Stramaccioni: "Inter, progress in every area"

"Yes, I’m proud to be the youngest coach in Serie A," replied
Andrea Stramaccioni at the start of his press conference
after being provided with a long list of figures. He says that all the other things –
a better points average than the coach who is top of Serie A, the
unbeaten run, the points and positions made up in the league, the
football – can be summed up in a single concept: "I’m pleased that Inter have made clear progress over
the last six games: in our performances, our football, our stability.
I mean in all aspects: set pieces, concentration, the team’s balance,
short passing, shots on goal, the way we limit the opposition’s
attacking moves. The good results have done the rest and today, more
than my first day here, I can say that Inter is united, from the
president to the last of the fans."

You never stop being tested in sport but it’s easier to pass the
tests if you’ve done the groundwork: "Our last two games were
certainly the best two, though for different reasons. The Inter we
saw in the first half against Cesena is not far off what we’re
working towards – a team capable of producing good attacking play
and creating chances, continuously and not just in bursts. If we had
scored early on we probably would have found it a lot less
difficult to win games. But since things are going well I want to stress
that you need time to introduce a certain mentality; it takes more time than, for example, when you want to create a side more inclined to
destroy play than create it."

The coach was also asked about Diego Milito and Giampiero Pazzini: "They are both great centre forwards
but with different qualities.
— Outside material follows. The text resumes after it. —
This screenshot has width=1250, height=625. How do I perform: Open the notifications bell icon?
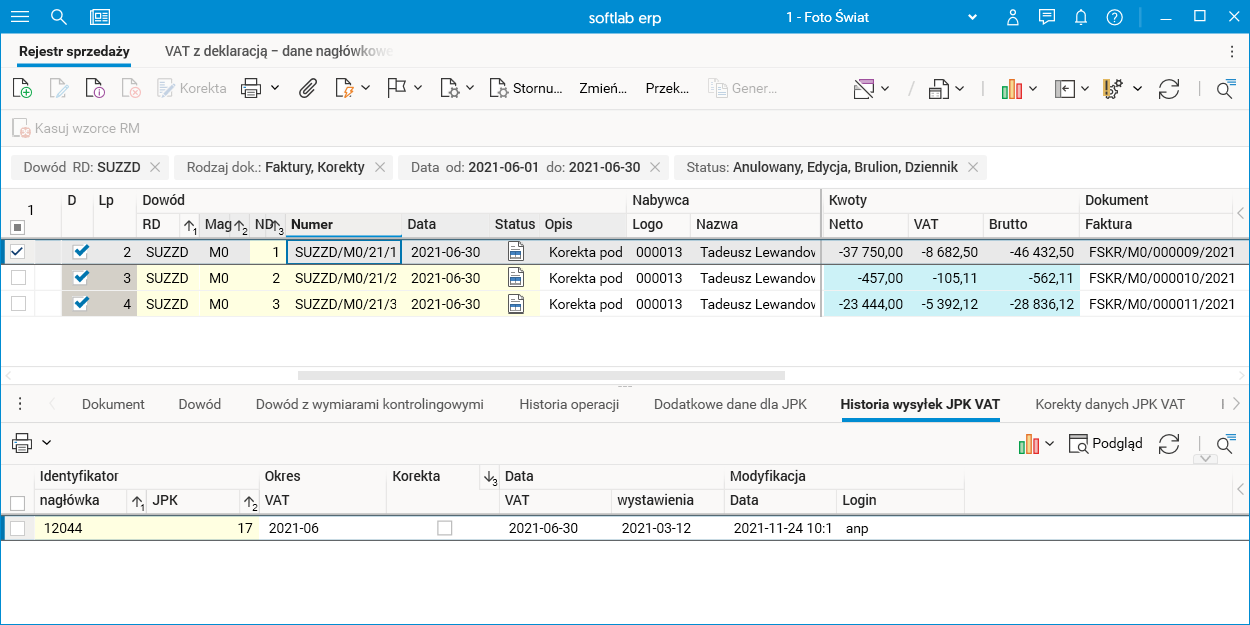coord(1081,17)
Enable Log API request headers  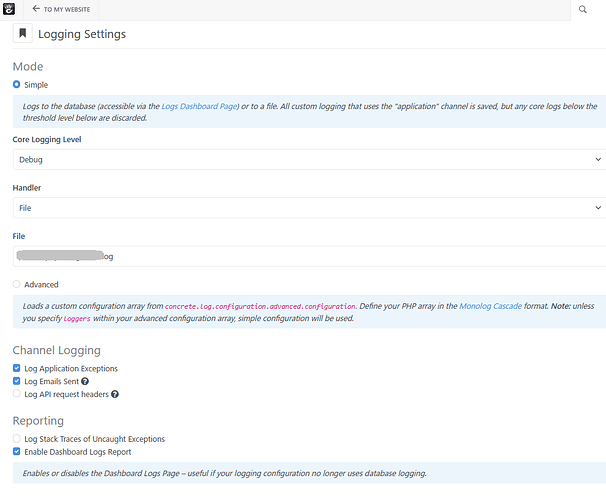[17, 394]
The way I see the game, and I can say
this quite honestly having first spoken to the players and then in
public, is that they aren’t suited to playing together from the
start, though they might be later on in the game. Pazzini has very
specific qualities and he played well on Sunday; if he’d scored
a goal we all would have rated his performance very differently, but it’s always like that with strikers. Compared to Pazzini, Milito is
more cut out for link-up play in close quarters, inside the box or
just outside it. He might seem more suited to the type of football we’re aiming for, which means having at least two skilful players behind a target man,
but we’re talking about two great outlets, who in their different
ways are both good for Inter’s cause.